§ ASSIGNMENT
Which lines below contain the word "computer"? Copy each one.

[Stored records]
"""
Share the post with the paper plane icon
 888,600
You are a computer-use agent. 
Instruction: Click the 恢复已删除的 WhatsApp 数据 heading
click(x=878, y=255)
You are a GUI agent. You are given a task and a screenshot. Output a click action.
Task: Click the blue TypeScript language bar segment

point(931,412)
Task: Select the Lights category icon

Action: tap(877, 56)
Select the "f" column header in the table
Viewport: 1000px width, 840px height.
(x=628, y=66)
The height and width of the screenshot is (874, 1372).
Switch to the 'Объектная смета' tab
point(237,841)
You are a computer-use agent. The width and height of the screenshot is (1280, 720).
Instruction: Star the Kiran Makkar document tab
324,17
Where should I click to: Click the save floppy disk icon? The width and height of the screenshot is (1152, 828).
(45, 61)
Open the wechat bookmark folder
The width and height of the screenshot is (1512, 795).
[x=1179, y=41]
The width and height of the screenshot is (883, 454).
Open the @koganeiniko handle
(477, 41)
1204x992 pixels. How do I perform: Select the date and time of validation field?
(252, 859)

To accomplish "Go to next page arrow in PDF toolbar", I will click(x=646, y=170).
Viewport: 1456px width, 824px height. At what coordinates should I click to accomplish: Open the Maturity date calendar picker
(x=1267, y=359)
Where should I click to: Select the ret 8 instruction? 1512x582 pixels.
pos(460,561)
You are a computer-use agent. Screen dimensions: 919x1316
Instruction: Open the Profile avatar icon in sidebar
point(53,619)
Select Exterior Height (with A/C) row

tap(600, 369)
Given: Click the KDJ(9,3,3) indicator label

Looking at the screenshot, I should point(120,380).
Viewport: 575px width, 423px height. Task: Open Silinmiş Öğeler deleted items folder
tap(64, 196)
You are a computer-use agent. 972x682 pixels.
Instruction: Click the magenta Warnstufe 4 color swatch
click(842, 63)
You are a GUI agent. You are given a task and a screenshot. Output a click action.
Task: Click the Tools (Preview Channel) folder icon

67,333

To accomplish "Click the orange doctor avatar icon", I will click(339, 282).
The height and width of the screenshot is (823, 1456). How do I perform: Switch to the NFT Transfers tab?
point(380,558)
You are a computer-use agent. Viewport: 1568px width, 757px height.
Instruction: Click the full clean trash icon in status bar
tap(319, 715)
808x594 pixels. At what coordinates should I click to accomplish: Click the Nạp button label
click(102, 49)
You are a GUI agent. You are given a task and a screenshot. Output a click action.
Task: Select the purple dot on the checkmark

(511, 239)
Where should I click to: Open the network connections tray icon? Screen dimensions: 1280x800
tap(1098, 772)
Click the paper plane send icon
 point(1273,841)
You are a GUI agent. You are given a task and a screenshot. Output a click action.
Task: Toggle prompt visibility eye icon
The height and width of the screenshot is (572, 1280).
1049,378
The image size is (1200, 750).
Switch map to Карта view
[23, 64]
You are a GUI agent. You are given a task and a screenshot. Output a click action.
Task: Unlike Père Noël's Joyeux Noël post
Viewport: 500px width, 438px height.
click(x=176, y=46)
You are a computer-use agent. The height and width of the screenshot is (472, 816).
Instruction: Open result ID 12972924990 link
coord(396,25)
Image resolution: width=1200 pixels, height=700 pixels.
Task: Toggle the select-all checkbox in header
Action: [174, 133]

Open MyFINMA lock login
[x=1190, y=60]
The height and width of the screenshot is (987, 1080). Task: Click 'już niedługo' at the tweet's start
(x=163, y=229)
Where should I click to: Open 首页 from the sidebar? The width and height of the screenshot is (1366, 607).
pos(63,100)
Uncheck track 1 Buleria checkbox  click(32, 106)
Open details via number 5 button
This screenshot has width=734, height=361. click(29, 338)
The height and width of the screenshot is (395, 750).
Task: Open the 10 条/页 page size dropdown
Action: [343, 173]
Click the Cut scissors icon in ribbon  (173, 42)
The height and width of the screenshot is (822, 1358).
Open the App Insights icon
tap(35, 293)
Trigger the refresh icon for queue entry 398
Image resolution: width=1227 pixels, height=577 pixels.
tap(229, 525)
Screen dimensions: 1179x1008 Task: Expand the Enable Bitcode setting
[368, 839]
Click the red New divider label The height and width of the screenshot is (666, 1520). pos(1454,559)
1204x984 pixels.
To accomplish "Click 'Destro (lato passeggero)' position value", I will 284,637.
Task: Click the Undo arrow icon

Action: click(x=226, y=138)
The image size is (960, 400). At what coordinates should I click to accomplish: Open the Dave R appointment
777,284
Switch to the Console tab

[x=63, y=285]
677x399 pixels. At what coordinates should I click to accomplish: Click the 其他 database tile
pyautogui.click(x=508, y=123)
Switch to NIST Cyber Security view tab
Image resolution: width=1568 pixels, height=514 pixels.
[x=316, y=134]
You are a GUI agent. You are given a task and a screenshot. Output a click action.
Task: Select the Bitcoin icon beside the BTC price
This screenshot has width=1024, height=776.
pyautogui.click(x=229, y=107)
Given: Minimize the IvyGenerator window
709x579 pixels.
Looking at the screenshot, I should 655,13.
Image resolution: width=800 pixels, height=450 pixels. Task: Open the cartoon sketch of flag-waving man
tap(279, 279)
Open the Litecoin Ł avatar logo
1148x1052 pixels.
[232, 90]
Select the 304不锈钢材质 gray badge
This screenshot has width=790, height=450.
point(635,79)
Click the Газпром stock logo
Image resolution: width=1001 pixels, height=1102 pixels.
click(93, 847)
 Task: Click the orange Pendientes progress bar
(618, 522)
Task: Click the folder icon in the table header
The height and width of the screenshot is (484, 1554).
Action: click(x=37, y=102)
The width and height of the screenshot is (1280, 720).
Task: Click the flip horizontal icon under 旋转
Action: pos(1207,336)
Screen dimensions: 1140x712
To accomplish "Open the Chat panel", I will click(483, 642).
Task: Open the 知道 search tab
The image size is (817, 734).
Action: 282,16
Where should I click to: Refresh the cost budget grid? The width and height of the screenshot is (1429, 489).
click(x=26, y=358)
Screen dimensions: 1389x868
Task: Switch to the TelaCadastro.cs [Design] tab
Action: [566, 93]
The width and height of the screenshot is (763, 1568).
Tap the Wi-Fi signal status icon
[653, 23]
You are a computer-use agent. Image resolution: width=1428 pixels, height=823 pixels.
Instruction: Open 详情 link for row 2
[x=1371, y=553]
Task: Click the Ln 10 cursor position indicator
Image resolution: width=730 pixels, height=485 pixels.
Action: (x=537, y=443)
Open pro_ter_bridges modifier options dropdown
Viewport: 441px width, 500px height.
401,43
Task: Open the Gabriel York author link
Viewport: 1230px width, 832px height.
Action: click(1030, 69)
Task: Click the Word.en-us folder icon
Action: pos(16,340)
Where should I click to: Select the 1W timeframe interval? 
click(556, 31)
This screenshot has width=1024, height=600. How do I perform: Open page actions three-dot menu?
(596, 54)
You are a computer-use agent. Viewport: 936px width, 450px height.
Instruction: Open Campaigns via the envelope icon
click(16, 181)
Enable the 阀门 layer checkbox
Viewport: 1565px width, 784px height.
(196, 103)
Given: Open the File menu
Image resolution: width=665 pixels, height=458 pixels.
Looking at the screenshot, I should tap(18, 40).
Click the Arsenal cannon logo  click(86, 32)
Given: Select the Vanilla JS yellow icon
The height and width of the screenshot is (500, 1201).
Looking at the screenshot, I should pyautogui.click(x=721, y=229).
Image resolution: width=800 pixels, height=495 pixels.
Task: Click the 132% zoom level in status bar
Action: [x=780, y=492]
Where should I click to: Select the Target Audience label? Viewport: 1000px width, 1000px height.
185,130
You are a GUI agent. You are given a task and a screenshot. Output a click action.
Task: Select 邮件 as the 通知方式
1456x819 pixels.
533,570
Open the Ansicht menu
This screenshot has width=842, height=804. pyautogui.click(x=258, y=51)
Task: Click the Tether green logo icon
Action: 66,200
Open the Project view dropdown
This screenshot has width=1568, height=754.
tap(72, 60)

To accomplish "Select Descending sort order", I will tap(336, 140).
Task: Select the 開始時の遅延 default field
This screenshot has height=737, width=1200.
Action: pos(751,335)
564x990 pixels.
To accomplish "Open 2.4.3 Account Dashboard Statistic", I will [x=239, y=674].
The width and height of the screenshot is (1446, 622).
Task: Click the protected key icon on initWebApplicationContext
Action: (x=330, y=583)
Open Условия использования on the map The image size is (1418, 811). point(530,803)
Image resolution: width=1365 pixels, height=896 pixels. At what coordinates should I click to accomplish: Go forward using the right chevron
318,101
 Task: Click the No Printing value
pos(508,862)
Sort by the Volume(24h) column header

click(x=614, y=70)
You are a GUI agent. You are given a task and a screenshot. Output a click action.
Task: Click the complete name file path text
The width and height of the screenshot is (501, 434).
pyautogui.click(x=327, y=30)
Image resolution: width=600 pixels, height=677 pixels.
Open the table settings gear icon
"""
§ TASK RESPONSE
You are a computer-use agent. 
You are a computer-use agent. The width and height of the screenshot is (1280, 720).
You are a computer-use agent. Screen dimensions: 919x1316
You are a computer-use agent. 972x682 pixels.
You are a computer-use agent. Viewport: 1568px width, 757px height.
You are a computer-use agent. The height and width of the screenshot is (472, 816).
You are a computer-use agent. Image resolution: width=1428 pixels, height=823 pixels.
You are a computer-use agent. Viewport: 936px width, 450px height.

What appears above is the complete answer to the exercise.